▶ [Action item] What is needed is an exact repeat of the lines from the one holding "Task: Open the virus" through the final line of the data, with no pictures.

▶ [Task inputs]
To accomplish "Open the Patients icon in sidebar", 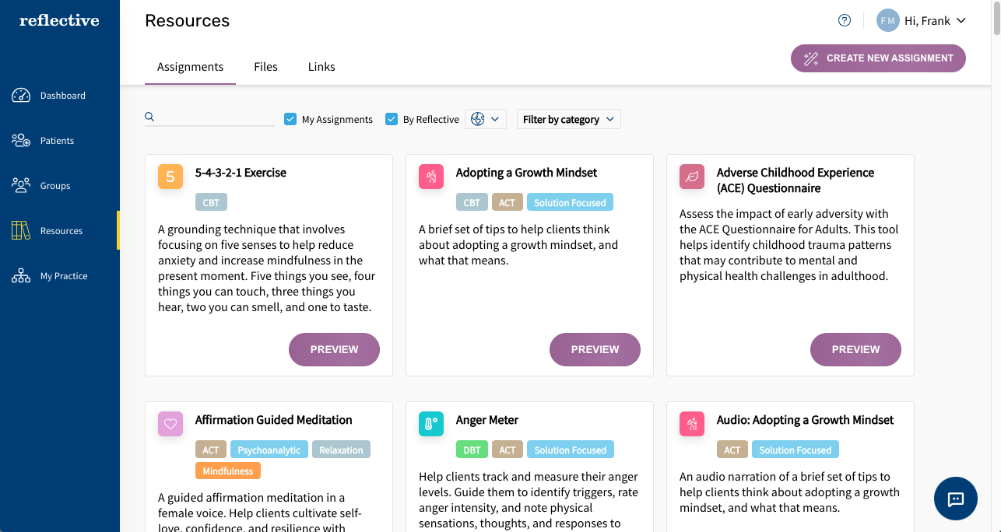I will [x=20, y=141].
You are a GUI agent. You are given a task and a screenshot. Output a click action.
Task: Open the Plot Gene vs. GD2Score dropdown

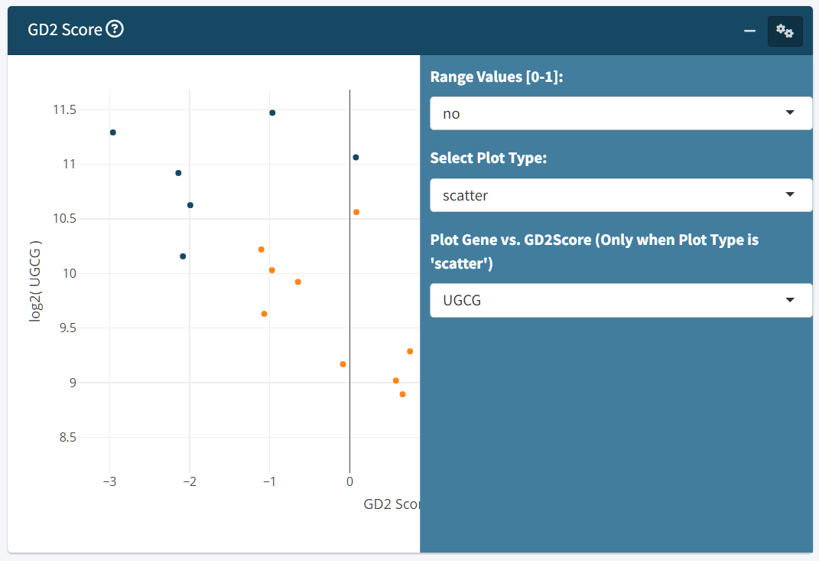(620, 300)
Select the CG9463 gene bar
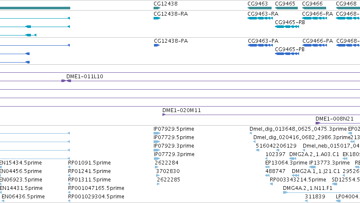 (x=259, y=8)
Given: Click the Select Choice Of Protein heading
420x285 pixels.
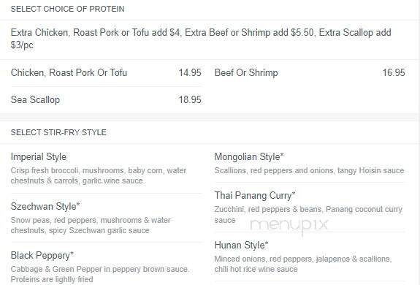Looking at the screenshot, I should [67, 9].
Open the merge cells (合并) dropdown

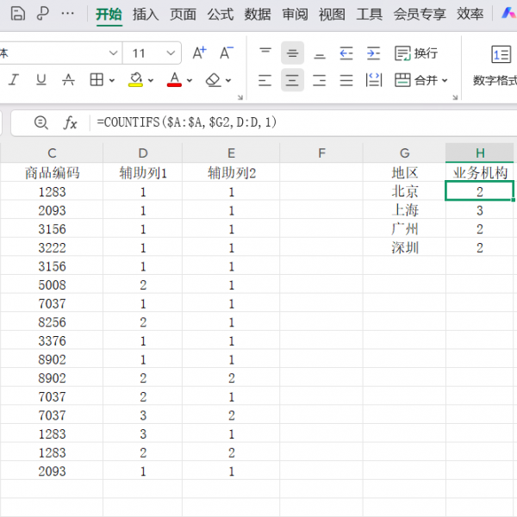(445, 80)
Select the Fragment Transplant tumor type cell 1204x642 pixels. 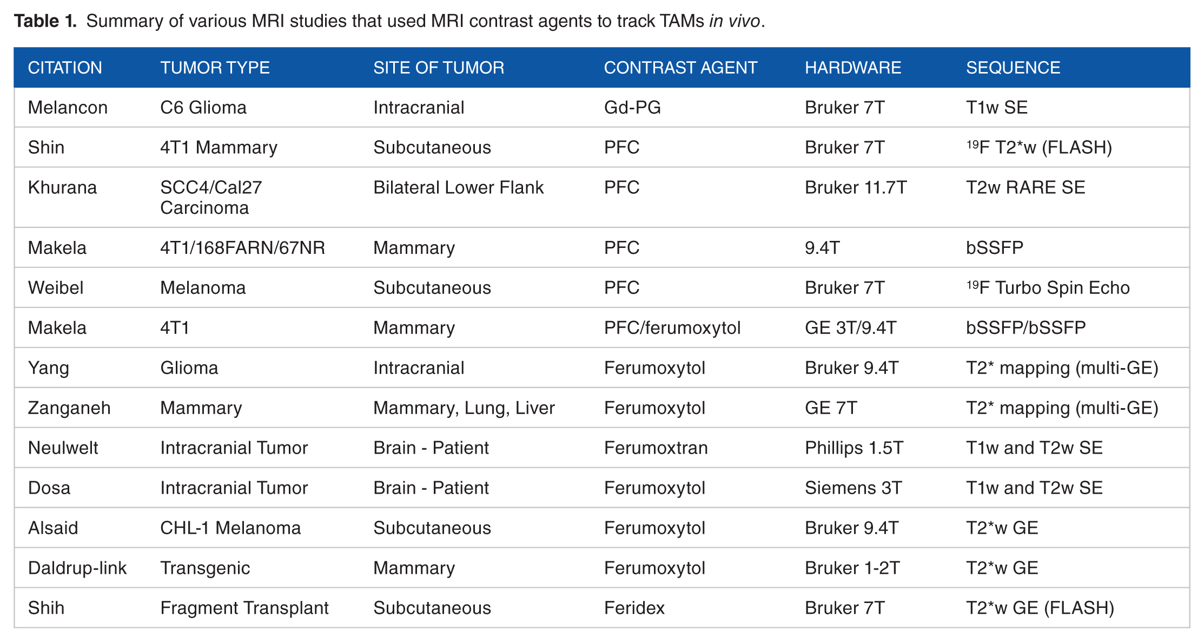click(244, 608)
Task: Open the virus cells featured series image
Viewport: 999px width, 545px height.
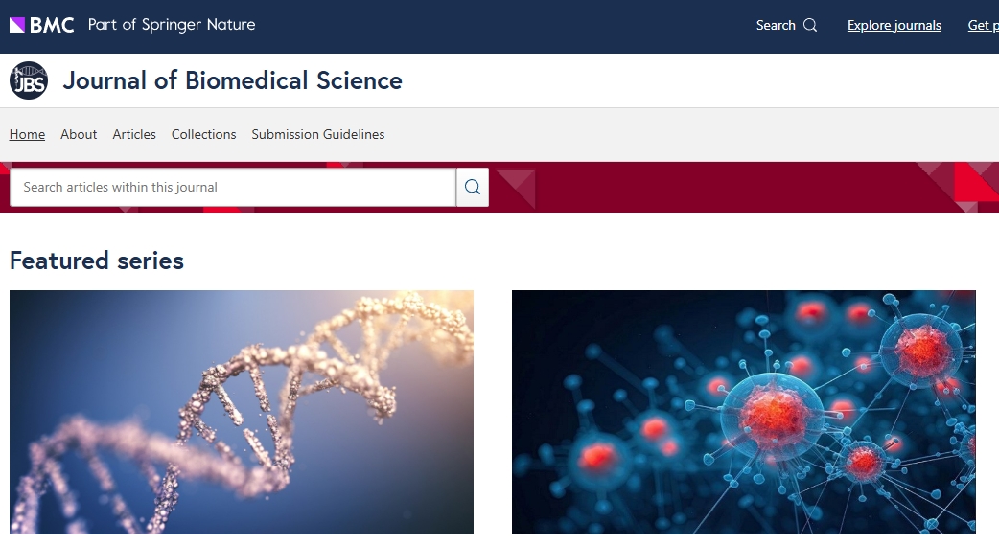Action: pyautogui.click(x=743, y=412)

▶ [Solution for this exercise]
Task: Open the virus cells featured series image
Viewport: 999px width, 545px height.
Action: pyautogui.click(x=743, y=412)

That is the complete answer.